- **Work order**
Scan the data below for the string "retirement". Show every line where it turns up.

[Records from a collection]
· · ·
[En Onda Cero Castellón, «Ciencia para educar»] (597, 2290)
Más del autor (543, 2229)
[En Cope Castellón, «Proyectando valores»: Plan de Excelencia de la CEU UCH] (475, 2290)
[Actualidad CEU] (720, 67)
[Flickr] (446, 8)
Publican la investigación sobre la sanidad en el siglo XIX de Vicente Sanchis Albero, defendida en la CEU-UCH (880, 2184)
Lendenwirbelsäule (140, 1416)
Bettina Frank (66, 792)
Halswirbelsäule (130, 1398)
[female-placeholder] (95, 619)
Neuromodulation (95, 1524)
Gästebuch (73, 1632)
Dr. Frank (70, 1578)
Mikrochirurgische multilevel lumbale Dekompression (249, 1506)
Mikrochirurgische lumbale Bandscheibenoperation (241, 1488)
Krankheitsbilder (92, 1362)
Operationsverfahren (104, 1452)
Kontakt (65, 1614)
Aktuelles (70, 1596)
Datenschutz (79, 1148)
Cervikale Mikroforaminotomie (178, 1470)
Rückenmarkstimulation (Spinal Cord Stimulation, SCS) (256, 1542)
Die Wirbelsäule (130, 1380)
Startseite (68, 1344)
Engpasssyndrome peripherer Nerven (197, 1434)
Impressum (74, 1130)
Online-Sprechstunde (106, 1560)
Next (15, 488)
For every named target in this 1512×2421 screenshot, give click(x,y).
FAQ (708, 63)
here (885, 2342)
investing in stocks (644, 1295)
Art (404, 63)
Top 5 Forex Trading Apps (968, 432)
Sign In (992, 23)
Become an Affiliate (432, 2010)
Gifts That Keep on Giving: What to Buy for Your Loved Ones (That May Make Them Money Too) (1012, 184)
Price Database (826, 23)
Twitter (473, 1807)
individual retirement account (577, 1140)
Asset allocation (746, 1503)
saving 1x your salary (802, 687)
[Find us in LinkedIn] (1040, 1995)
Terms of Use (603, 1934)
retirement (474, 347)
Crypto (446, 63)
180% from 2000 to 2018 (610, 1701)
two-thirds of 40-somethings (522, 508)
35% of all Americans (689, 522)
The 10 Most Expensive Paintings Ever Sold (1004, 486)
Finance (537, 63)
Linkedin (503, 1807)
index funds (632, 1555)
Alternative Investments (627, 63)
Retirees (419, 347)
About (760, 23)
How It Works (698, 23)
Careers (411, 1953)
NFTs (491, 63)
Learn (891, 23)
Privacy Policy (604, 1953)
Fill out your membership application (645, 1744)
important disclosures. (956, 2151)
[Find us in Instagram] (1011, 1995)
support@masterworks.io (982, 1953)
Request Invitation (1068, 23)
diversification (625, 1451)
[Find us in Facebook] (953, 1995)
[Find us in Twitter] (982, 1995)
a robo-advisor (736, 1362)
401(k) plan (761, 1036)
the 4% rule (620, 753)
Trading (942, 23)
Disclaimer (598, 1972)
· · ·
- **Final answer**
individual retirement account (577, 1140)
retirement (474, 347)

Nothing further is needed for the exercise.